The forward-looking information included in this news release is not a guarantee of future performance and should not be unduly relied upon. Such information involves known and unknown risks, uncertainties and other factors that may cause actual results or events to differ materially from those anticipated in such forward-looking information including, without limitation: changes, including future decline, in commodity prices; changes in realized prices for Enerplus' products; changes in the demand for or supply of Enerplus' products; unanticipated operating results, results from Enerplus' capital spending activities or production declines; curtailment of Enerplus' production due to low realized prices or lack of adequate infrastructure; changes in tax or environmental laws, royalty rates or other regulatory matters; changes in development plans by Enerplus or by third party operators of Enerplus' properties; increased debt levels or debt service requirements; our inability to comply with covenants under our bank credit facility and senior notes; changes in estimates of Enerplus' oil and gas reserves and resources volumes; limited, unfavourable or a lack of access to capital markets; increased costs; a lack of adequate insurance coverage; the impact of competitors; reliance on industry partners; failure to complete any anticipated acquisitions or divestitures; and certain other risks detailed from time to time in Enerplus' public disclosure documents (including, without limitation, those risks identified in our AIF and Form 40-F at December 31, 2014).
NON-GAAP MEASURES
In this news release, we use the terms "funds flow" and "debt to funds flow ratio" as measures to analyze operating performance, leverage and liquidity. "Funds flow" is calculated as net cash generated from operating activities but before changes in non-cash operating working capital and asset retirement obligation expenditures. "Debt to funds flow ratio" is calculated as total debt net of cash, divided by a trailing 12 months of funds flow.

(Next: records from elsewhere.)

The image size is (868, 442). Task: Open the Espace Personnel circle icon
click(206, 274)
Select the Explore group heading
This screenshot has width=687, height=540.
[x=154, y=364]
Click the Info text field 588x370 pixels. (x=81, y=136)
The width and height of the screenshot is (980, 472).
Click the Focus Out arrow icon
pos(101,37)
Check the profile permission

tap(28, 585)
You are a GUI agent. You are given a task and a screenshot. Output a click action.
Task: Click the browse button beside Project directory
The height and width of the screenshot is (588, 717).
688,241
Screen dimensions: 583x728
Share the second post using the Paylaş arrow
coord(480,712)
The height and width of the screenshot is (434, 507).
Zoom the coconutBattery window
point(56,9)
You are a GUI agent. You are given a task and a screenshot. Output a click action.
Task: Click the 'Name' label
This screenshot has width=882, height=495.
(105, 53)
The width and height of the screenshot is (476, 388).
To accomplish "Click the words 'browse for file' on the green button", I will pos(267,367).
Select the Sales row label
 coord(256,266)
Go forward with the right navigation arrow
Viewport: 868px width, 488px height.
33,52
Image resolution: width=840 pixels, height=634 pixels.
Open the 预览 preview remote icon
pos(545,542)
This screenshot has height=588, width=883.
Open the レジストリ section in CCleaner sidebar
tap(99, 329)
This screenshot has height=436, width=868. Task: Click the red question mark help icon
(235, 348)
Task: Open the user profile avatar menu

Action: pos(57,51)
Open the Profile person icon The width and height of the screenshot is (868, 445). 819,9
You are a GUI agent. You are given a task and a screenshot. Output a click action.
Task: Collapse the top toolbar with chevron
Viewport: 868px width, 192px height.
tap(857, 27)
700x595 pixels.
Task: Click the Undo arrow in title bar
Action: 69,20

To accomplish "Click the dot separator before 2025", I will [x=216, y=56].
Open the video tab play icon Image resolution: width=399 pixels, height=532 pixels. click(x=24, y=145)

Enerplus believes that, in addition to net earnings and other measures prescribed by U.S. GAAP, the terms "funds flow" and "debt to funds flow" are useful supplemental measures as they provide an indication of the results generated by Enerplus' principal business activities. However, these measures are not measures recognized by U.S. GAAP and do not have a standardized meaning prescribed by U.S.GAAP. Therefore, these measures, as defined by Enerplus, may not be comparable to similar measures presented by other issuers. For reconciliation of these measures to the most directly comparable measure calculated in accordance with U.S. GAAP, and further information about these measures, see disclosure under "Non-GAAP Measures" in our Second Quarter 2015 MD&A.